Americans may say they want to eat healthy but the truth of the matter is we really like to eat disgusting fatty foods. Despite efforts to bring healthier fare to fast food restaurants—thanks, Michelle!—when it comes time to order we turn to the fried stuff nearly every time, according to the AP. In totally unrelated news, Pediatrics magazine now recommends doctors not call kids fat since their parents would prefer to be told their kids are at an "unhealthy weight."
Many healthy-eating specialists were hoping that the advent of calorie counts on fast food menus would make a difference in what people order, but it doesn't seem to have done much at all. One study shows that only 15 percent of diners order the lower-calorie foods on fast food menus and as a result chains have slowed down their efforts to feed folks healthy food. According to a Technomic study of 1,200 restaurant chains between 2008 and 2010, the number of "health-related claims made on menus, like reduced fat or reduced carbs" fell five percent.
Of course, most diners could have told what it took teams of researchers to work out. “If I wanted something healthy, I would not even stop in at McDonald’s,” a 24-year-old New York trapeze instructor who "watches his diet at home but orders comfort foods like chicken nuggets and fries when he hits a fast-food joint" told an AP reporter at a Manhattan Mickey D's. Budgets also seem to be a big part of the problem as a $2 burger is a whole lot cheaper than a $6 salad. Not to mention the fact that you don't win friends with salad.

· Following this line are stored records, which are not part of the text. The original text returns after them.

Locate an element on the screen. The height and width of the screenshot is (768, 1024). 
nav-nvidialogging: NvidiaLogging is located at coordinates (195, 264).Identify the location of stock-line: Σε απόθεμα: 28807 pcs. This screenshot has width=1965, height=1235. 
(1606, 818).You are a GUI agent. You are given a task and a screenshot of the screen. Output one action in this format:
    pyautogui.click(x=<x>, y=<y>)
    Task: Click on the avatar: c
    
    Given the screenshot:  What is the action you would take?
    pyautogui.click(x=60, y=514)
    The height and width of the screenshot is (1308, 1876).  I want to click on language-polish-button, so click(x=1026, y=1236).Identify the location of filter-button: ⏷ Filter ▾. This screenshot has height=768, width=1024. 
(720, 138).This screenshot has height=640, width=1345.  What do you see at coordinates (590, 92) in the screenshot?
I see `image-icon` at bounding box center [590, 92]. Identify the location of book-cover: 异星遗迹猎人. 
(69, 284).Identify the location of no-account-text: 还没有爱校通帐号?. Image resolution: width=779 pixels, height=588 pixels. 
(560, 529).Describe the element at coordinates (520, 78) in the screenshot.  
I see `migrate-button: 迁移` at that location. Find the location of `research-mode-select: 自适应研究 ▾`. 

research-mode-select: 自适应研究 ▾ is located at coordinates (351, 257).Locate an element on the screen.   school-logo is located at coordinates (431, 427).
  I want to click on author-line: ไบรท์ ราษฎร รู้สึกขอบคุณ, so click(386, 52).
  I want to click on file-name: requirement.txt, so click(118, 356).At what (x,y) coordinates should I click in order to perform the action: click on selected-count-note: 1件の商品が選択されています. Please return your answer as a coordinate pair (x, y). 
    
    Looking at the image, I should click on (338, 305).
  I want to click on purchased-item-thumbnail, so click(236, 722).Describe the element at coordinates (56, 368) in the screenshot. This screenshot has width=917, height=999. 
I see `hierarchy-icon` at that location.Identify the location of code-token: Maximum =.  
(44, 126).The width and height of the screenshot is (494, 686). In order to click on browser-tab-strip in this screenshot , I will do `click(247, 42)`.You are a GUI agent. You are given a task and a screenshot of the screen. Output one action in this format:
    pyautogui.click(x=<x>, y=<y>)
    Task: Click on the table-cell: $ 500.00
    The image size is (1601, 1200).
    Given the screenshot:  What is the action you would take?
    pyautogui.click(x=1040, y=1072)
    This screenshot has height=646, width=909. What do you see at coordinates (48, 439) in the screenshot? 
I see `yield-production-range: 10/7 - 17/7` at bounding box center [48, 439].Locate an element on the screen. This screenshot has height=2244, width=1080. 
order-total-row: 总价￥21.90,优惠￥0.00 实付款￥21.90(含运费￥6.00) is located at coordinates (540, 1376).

And so it goes. Which brings us back to fat kids! Though being overweight can be totally healthy it is always a touchy subject. While a public-health minister in England last year was widely quoted when she said people needed to call a fat spade a fat spade, a study in Pediatrics says docs should actually do no such thing. "Many people find the term 'fat' to be pejorative and judgmental," one of the study's authors says. "A lot of the time, providers have positive intentions, but the language they use can be seen as blaming, accusatory and not helpful." Instead they recommend doctors broach the topic carefully ("let's talk about your weight") and use terms like "high BMI" and "unhealthy weight."